Given exercise
Copy each of the following records verbatim.

The records
☆ ☆ ☆ ☆ ☆

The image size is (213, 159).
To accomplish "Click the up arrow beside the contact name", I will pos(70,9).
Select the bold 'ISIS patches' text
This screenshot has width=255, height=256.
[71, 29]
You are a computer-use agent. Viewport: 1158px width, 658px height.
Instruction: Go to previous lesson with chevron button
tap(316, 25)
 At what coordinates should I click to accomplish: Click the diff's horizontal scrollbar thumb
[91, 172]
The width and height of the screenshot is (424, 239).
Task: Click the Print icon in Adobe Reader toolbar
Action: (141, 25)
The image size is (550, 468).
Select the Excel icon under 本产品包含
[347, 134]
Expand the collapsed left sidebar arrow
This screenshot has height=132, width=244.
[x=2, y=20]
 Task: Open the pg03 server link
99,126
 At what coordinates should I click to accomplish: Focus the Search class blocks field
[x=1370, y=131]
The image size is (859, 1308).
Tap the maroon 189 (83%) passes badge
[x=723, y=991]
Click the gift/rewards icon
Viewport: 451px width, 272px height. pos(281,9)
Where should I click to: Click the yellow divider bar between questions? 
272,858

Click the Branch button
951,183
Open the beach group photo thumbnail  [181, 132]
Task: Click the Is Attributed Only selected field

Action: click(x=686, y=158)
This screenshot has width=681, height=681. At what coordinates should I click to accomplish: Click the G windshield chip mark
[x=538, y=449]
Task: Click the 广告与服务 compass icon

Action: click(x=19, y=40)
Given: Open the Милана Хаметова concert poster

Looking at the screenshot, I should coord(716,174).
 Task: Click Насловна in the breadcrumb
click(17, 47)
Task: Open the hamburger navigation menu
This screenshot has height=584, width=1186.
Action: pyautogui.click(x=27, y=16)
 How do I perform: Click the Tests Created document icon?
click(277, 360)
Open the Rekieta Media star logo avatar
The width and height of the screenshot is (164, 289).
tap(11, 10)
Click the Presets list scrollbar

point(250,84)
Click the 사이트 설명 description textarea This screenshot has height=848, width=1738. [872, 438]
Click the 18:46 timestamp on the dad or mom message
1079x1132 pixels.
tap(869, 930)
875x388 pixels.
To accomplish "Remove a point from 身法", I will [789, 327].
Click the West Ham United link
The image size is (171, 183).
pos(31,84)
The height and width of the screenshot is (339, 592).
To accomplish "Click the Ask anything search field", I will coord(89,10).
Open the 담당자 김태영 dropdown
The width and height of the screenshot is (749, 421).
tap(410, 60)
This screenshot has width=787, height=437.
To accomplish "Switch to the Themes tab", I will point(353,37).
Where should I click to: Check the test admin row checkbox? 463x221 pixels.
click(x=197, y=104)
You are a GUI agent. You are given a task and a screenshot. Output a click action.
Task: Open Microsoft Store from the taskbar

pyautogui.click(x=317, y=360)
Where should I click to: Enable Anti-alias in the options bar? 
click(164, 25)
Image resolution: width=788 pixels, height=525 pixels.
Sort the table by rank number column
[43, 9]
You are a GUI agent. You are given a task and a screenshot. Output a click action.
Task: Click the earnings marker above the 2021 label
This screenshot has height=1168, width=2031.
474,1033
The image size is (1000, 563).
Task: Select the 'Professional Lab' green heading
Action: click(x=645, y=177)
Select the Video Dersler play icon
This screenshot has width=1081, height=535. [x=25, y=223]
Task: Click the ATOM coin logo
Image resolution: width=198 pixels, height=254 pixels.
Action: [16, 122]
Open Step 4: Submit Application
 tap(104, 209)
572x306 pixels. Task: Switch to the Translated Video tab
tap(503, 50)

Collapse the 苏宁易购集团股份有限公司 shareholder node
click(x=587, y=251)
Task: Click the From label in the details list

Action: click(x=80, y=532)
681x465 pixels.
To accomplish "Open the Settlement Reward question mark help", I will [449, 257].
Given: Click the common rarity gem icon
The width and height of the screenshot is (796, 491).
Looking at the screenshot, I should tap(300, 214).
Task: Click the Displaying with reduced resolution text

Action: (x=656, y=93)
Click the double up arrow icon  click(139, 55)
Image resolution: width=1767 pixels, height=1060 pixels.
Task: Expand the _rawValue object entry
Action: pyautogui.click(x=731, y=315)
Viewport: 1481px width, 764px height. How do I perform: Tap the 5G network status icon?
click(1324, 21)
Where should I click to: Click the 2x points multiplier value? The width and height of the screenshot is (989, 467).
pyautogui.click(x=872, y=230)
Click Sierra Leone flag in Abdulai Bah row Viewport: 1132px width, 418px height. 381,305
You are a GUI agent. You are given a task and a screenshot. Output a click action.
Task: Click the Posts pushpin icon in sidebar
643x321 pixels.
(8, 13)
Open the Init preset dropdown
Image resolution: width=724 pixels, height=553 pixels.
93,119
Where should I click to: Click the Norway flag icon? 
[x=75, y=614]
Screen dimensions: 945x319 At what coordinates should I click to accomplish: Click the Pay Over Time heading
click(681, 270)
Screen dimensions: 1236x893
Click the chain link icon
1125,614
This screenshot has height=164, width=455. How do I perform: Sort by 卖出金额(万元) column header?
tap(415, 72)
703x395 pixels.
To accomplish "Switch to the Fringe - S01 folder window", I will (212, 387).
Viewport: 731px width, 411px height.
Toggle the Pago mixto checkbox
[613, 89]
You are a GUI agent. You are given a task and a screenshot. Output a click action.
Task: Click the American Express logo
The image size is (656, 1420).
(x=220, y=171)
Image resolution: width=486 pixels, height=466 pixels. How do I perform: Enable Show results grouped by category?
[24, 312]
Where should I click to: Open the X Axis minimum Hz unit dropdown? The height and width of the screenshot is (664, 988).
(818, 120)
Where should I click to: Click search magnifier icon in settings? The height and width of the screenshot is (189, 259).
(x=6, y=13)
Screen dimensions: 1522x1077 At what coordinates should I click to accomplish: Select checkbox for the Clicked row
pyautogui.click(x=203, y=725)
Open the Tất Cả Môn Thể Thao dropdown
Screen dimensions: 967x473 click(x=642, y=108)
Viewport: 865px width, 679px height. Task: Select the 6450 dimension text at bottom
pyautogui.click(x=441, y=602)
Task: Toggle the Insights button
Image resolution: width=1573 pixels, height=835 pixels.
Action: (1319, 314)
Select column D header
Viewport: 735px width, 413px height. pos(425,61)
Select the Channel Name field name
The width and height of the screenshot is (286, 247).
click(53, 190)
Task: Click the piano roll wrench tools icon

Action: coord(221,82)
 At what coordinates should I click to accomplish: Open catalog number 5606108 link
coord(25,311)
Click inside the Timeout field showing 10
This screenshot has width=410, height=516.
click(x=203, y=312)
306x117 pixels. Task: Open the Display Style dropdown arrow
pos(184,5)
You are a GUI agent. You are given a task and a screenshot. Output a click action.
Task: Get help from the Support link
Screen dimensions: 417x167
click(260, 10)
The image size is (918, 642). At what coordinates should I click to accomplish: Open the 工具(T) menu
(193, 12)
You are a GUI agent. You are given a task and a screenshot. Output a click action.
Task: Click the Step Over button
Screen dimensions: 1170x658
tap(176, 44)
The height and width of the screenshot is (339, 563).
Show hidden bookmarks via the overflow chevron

☆ ☆ ☆ ☆ ☆

Output of the exercise
The image size is (213, 159).
To accomplish "Click the up arrow beside the contact name", I will pos(70,9).
Select the bold 'ISIS patches' text
This screenshot has width=255, height=256.
[71, 29]
You are a computer-use agent. Viewport: 1158px width, 658px height.
Instruction: Go to previous lesson with chevron button
tap(316, 25)
 At what coordinates should I click to accomplish: Click the diff's horizontal scrollbar thumb
[91, 172]
The width and height of the screenshot is (424, 239).
Task: Click the Print icon in Adobe Reader toolbar
Action: (141, 25)
The image size is (550, 468).
Select the Excel icon under 本产品包含
[347, 134]
Expand the collapsed left sidebar arrow
This screenshot has height=132, width=244.
[x=2, y=20]
 Task: Open the pg03 server link
99,126
 At what coordinates should I click to accomplish: Focus the Search class blocks field
[x=1370, y=131]
The image size is (859, 1308).
Tap the maroon 189 (83%) passes badge
[x=723, y=991]
Click the gift/rewards icon
Viewport: 451px width, 272px height. pos(281,9)
Where should I click to: Click the yellow divider bar between questions? 
272,858

Click the Branch button
951,183
Open the beach group photo thumbnail  [181, 132]
Task: Click the Is Attributed Only selected field

Action: click(x=686, y=158)
This screenshot has width=681, height=681. At what coordinates should I click to accomplish: Click the G windshield chip mark
[x=538, y=449]
Task: Click the 广告与服务 compass icon

Action: click(x=19, y=40)
Given: Open the Милана Хаметова concert poster

Looking at the screenshot, I should coord(716,174).
 Task: Click Насловна in the breadcrumb
click(17, 47)
Task: Open the hamburger navigation menu
This screenshot has height=584, width=1186.
Action: pyautogui.click(x=27, y=16)
 How do I perform: Click the Tests Created document icon?
click(277, 360)
Open the Rekieta Media star logo avatar
The width and height of the screenshot is (164, 289).
tap(11, 10)
Click the Presets list scrollbar

point(250,84)
Click the 사이트 설명 description textarea This screenshot has height=848, width=1738. [872, 438]
Click the 18:46 timestamp on the dad or mom message
1079x1132 pixels.
tap(869, 930)
875x388 pixels.
To accomplish "Remove a point from 身法", I will [789, 327].
Click the West Ham United link
The image size is (171, 183).
pos(31,84)
The height and width of the screenshot is (339, 592).
To accomplish "Click the Ask anything search field", I will coord(89,10).
Open the 담당자 김태영 dropdown
The width and height of the screenshot is (749, 421).
tap(410, 60)
This screenshot has width=787, height=437.
To accomplish "Switch to the Themes tab", I will point(353,37).
Where should I click to: Check the test admin row checkbox? 463x221 pixels.
click(x=197, y=104)
You are a GUI agent. You are given a task and a screenshot. Output a click action.
Task: Open Microsoft Store from the taskbar

pyautogui.click(x=317, y=360)
Where should I click to: Enable Anti-alias in the options bar? 
click(164, 25)
Image resolution: width=788 pixels, height=525 pixels.
Sort the table by rank number column
[43, 9]
You are a GUI agent. You are given a task and a screenshot. Output a click action.
Task: Click the earnings marker above the 2021 label
This screenshot has height=1168, width=2031.
474,1033
The image size is (1000, 563).
Task: Select the 'Professional Lab' green heading
Action: click(x=645, y=177)
Select the Video Dersler play icon
This screenshot has width=1081, height=535. [x=25, y=223]
Task: Click the ATOM coin logo
Image resolution: width=198 pixels, height=254 pixels.
Action: [16, 122]
Open Step 4: Submit Application
 tap(104, 209)
572x306 pixels. Task: Switch to the Translated Video tab
tap(503, 50)

Collapse the 苏宁易购集团股份有限公司 shareholder node
click(x=587, y=251)
Task: Click the From label in the details list

Action: click(x=80, y=532)
681x465 pixels.
To accomplish "Open the Settlement Reward question mark help", I will [449, 257].
Given: Click the common rarity gem icon
The width and height of the screenshot is (796, 491).
Looking at the screenshot, I should tap(300, 214).
Task: Click the Displaying with reduced resolution text

Action: (x=656, y=93)
Click the double up arrow icon  click(139, 55)
Image resolution: width=1767 pixels, height=1060 pixels.
Task: Expand the _rawValue object entry
Action: pyautogui.click(x=731, y=315)
Viewport: 1481px width, 764px height. How do I perform: Tap the 5G network status icon?
click(1324, 21)
Where should I click to: Click the 2x points multiplier value? The width and height of the screenshot is (989, 467).
pyautogui.click(x=872, y=230)
Click Sierra Leone flag in Abdulai Bah row Viewport: 1132px width, 418px height. 381,305
You are a GUI agent. You are given a task and a screenshot. Output a click action.
Task: Click the Posts pushpin icon in sidebar
643x321 pixels.
(8, 13)
Open the Init preset dropdown
Image resolution: width=724 pixels, height=553 pixels.
93,119
Where should I click to: Click the Norway flag icon? 
[x=75, y=614]
Screen dimensions: 945x319 At what coordinates should I click to accomplish: Click the Pay Over Time heading
click(681, 270)
Screen dimensions: 1236x893
Click the chain link icon
1125,614
This screenshot has height=164, width=455. How do I perform: Sort by 卖出金额(万元) column header?
tap(415, 72)
703x395 pixels.
To accomplish "Switch to the Fringe - S01 folder window", I will (212, 387).
Viewport: 731px width, 411px height.
Toggle the Pago mixto checkbox
[613, 89]
You are a GUI agent. You are given a task and a screenshot. Output a click action.
Task: Click the American Express logo
The image size is (656, 1420).
(x=220, y=171)
Image resolution: width=486 pixels, height=466 pixels. How do I perform: Enable Show results grouped by category?
[24, 312]
Where should I click to: Open the X Axis minimum Hz unit dropdown? The height and width of the screenshot is (664, 988).
(818, 120)
Where should I click to: Click search magnifier icon in settings? The height and width of the screenshot is (189, 259).
(x=6, y=13)
Screen dimensions: 1522x1077 At what coordinates should I click to accomplish: Select checkbox for the Clicked row
pyautogui.click(x=203, y=725)
Open the Tất Cả Môn Thể Thao dropdown
Screen dimensions: 967x473 click(x=642, y=108)
Viewport: 865px width, 679px height. Task: Select the 6450 dimension text at bottom
pyautogui.click(x=441, y=602)
Task: Toggle the Insights button
Image resolution: width=1573 pixels, height=835 pixels.
Action: (1319, 314)
Select column D header
Viewport: 735px width, 413px height. pos(425,61)
Select the Channel Name field name
The width and height of the screenshot is (286, 247).
click(53, 190)
Task: Click the piano roll wrench tools icon

Action: coord(221,82)
 At what coordinates should I click to accomplish: Open catalog number 5606108 link
coord(25,311)
Click inside the Timeout field showing 10
This screenshot has width=410, height=516.
click(x=203, y=312)
306x117 pixels. Task: Open the Display Style dropdown arrow
pos(184,5)
You are a GUI agent. You are given a task and a screenshot. Output a click action.
Task: Get help from the Support link
Screen dimensions: 417x167
click(260, 10)
The image size is (918, 642). At what coordinates should I click to accomplish: Open the 工具(T) menu
(193, 12)
You are a GUI agent. You are given a task and a screenshot. Output a click action.
Task: Click the Step Over button
Screen dimensions: 1170x658
tap(176, 44)
The height and width of the screenshot is (339, 563).
Show hidden bookmarks via the overflow chevron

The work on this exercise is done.